Textauszug

____________________

Gutachterin: Nach dem Säureangriff drohte Manager zu erblinden

Stand: 15.07.2022, 16:03 Uhr

Vor mehr als vier Jahren wurde der Manager Bernhard Günther mit Schwefelsäure überschüttet. Die Rechtsmedizinerin, die ihn damals untersuchte, hat im Prozess ausgesagt.

Von Wolfram Lumpe

Im Prozess um den Säure-Angriff auf den Manager Bernhard Günther hat eine Rechtsmedizinerinnen ausgesagt. Sie hatte den 55-Jährigen nach der Säure-Attacke im März 2018 untersucht. Zwei Männer hatten ihn mit konzentrierter Schwefelsäure übergossen.

Medizinerin: Erblindung war nicht auszuschließen

Direkt nach dem Attentat sei eine Erblindung Günthers nicht auszuschließen gewesen. Auch habe durch Entzündungen oder  eine Blutvergiftung akute Lebensgefahr entstehen können. Bernhard Günther ist inzwischen genesen, aber dauerhaft entstellt. Er soll am nächsten Verhandlungstag  aussagen.

____________________

Vorliegende Zeilen
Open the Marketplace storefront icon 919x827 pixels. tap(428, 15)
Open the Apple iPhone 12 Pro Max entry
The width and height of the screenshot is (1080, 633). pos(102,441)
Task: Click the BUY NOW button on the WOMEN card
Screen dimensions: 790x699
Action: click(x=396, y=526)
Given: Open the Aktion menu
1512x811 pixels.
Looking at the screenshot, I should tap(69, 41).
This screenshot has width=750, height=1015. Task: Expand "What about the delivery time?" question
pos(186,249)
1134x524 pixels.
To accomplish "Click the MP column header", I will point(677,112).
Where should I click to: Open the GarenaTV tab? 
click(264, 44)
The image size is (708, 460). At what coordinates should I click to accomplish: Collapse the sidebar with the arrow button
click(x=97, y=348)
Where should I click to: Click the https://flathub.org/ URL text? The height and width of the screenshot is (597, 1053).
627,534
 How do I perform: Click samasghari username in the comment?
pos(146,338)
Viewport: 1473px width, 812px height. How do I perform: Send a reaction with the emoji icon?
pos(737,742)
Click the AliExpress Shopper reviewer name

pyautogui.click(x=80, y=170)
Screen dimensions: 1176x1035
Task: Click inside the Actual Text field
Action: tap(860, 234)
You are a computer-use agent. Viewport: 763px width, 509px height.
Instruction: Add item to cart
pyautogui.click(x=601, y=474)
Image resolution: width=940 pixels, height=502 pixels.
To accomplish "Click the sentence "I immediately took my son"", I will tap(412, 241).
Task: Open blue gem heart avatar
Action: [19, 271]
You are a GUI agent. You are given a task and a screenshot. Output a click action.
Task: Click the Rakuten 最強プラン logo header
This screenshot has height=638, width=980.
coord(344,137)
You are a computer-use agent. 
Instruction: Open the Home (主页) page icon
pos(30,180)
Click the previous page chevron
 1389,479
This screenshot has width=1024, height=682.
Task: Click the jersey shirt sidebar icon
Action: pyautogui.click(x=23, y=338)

____________________

Aufgabe
Gib den Textauszug über den Säureangriff auf Bernhard Günther vollständig und ohne jede Änderung aus.

Antwort
Gutachterin: Nach dem Säureangriff drohte Manager zu erblinden

Stand: 15.07.2022, 16:03 Uhr

Vor mehr als vier Jahren wurde der Manager Bernhard Günther mit Schwefelsäure überschüttet. Die Rechtsmedizinerin, die ihn damals untersuchte, hat im Prozess ausgesagt.

Von Wolfram Lumpe

Im Prozess um den Säure-Angriff auf den Manager Bernhard Günther hat eine Rechtsmedizinerinnen ausgesagt. Sie hatte den 55-Jährigen nach der Säure-Attacke im März 2018 untersucht. Zwei Männer hatten ihn mit konzentrierter Schwefelsäure übergossen.

Medizinerin: Erblindung war nicht auszuschließen

Direkt nach dem Attentat sei eine Erblindung Günthers nicht auszuschließen gewesen. Auch habe durch Entzündungen oder  eine Blutvergiftung akute Lebensgefahr entstehen können. Bernhard Günther ist inzwischen genesen, aber dauerhaft entstellt. Er soll am nächsten Verhandlungstag  aussagen.